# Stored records
┌────────
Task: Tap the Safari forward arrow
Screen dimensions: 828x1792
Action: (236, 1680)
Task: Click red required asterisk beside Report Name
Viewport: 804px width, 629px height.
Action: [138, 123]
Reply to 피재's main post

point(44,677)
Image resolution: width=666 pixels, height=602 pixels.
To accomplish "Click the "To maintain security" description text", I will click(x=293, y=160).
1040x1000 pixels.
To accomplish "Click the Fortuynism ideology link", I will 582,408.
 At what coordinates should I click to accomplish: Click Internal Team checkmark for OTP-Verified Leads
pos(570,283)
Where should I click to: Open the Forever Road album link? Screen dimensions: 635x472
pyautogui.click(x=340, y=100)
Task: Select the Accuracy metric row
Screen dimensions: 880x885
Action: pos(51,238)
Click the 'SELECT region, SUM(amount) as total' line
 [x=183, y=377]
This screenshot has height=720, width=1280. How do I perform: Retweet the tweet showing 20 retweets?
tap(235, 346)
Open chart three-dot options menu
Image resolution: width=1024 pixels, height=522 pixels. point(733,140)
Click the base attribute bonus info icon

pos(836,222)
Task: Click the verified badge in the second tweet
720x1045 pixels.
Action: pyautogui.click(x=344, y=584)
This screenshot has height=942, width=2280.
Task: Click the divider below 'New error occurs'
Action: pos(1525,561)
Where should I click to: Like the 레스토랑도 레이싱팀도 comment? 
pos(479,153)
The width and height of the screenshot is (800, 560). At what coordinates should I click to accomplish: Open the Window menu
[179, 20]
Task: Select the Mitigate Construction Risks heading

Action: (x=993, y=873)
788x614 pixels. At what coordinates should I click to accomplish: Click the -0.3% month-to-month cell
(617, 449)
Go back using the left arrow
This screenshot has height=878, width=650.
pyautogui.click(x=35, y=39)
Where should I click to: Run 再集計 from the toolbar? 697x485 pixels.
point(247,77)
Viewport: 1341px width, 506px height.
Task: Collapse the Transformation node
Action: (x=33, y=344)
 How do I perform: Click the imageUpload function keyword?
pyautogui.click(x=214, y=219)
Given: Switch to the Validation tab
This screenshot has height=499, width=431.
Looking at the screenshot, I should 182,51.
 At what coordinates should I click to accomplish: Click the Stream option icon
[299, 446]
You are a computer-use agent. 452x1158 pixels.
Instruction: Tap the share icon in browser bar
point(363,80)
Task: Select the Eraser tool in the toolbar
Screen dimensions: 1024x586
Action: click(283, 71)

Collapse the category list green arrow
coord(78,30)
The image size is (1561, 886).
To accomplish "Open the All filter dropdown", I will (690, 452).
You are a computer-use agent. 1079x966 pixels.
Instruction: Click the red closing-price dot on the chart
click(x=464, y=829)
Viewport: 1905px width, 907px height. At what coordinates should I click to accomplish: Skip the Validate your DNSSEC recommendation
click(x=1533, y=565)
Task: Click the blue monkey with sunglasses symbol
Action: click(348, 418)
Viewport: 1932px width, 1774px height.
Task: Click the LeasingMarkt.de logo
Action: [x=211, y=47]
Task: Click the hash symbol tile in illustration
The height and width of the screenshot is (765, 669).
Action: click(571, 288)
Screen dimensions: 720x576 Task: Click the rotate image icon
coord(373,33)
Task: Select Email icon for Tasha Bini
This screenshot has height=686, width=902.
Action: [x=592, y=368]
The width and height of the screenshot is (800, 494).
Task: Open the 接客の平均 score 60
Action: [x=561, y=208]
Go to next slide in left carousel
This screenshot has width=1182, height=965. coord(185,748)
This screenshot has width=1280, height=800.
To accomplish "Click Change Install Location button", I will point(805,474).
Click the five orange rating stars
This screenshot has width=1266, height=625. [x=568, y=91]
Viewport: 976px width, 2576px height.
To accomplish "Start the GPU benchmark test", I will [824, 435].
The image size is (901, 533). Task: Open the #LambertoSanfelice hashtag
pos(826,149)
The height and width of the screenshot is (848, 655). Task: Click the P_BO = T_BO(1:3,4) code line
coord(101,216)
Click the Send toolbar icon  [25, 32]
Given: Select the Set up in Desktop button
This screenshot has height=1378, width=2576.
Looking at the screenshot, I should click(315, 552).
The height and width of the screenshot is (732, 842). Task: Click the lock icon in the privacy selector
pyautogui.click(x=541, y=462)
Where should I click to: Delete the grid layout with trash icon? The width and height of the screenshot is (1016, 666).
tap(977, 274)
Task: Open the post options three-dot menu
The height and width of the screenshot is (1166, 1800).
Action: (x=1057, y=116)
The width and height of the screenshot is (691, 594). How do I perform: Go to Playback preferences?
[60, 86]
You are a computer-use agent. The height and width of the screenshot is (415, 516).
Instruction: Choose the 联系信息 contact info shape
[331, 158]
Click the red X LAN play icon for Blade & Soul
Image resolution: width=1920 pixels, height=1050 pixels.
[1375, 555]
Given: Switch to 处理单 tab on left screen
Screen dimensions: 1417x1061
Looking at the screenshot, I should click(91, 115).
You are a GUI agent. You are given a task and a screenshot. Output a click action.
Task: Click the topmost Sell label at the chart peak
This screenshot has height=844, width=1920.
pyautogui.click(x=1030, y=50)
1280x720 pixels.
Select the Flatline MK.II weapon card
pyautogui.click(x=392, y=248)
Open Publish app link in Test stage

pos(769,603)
└────────
# EXERCISE
Only the lines above from the line with "Task: Click red" to the line with "Image resolution: width=666", those two lines included, should be reproduced exactly.

# EXPECTED ANSWER
Task: Click red required asterisk beside Report Name
Viewport: 804px width, 629px height.
Action: [138, 123]
Reply to 피재's main post

point(44,677)
Image resolution: width=666 pixels, height=602 pixels.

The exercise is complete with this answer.